Thing is, if you live in an area that gasoline cars get OBD testing, but diesels do NOT, then bunches of people would be pulling the diesel card just to get out of the testing... so they HAVE to have some way of knowing.
The county in MO that I live in, Franklin, did not have any emissions testing on anything at all until around 2000, and they started with just the old BAR90, just for gas cars. Diesels were exempt. I actually had a heck of a time convincing the broads at the DMV that first go around that my 1991 Jetta, my 1998 Jetta, and the 1982 Rabbit pickup I had at the time, we in fact not only diesels, but they left the factory as such. I guess I must've had the only VAG diesels in the county.

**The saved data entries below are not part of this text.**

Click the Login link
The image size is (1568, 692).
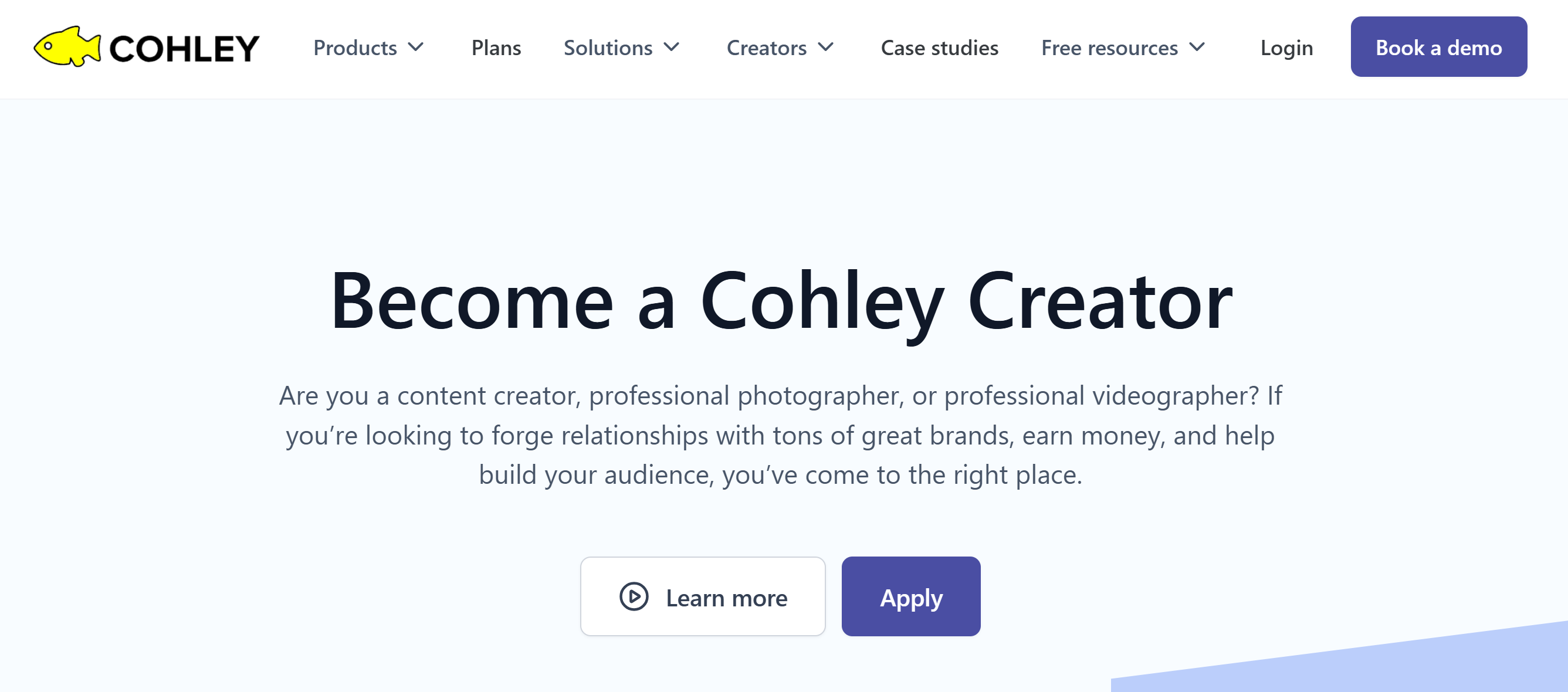click(1286, 48)
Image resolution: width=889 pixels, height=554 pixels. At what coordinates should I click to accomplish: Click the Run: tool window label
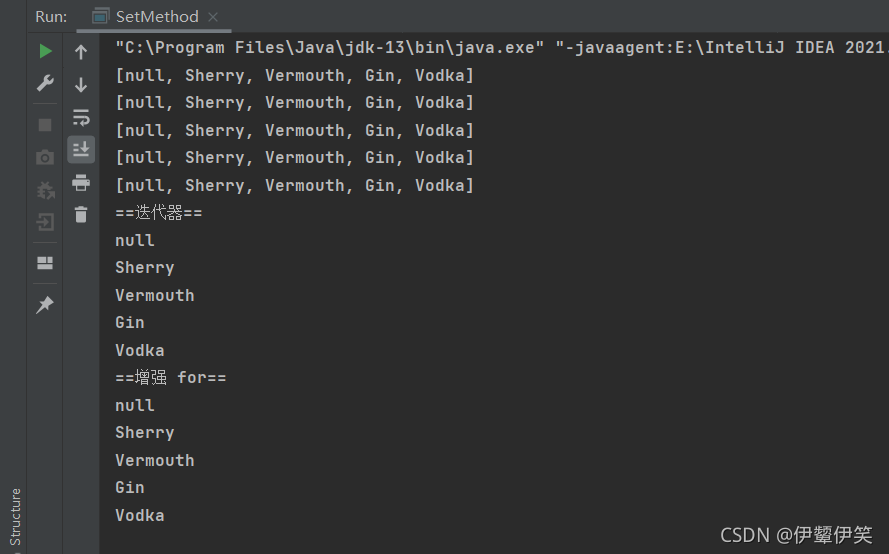coord(51,16)
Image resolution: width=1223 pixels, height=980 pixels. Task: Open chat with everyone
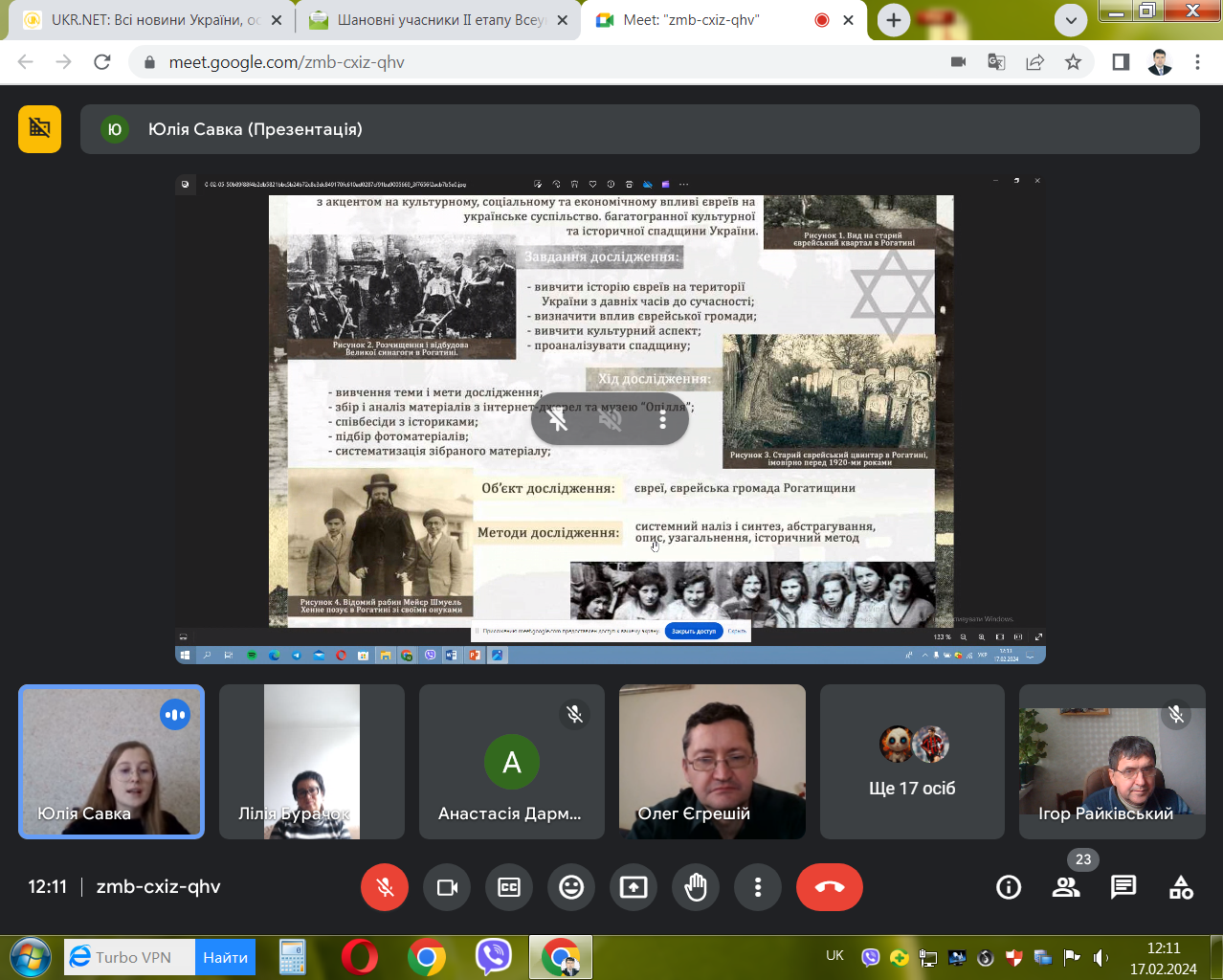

So I ended up bringing in the titles, as well as pictures of the fuel filler doors of all the cars, and telling them that the next step was having them come out and lick the tailpipes. I was pretty pissed. The DUMB thing is, ANY diesel will pass a BAR90 test with flying colors... it may even have a hard time getting enough exhaust to test (sample dilution failure), so I was just about to drive them to the test stations the idiot state morons set up for a brief time (you wanna talk about a clusterfudge of EPIC proportions...
).
Eventually we got it settled. Then after a couple years, the BAR90 went away, the IM240 nonsense in STL Co and others went away, and we went back to the decentralized system and just a simple OBD test and just on 1996+ gassers/1997+ diesels and only with GVWR below 8500. We've thankfully been that way for a while now, and it may go away altogether.
So I would ask whomever your governing body in your state is, and see what they say.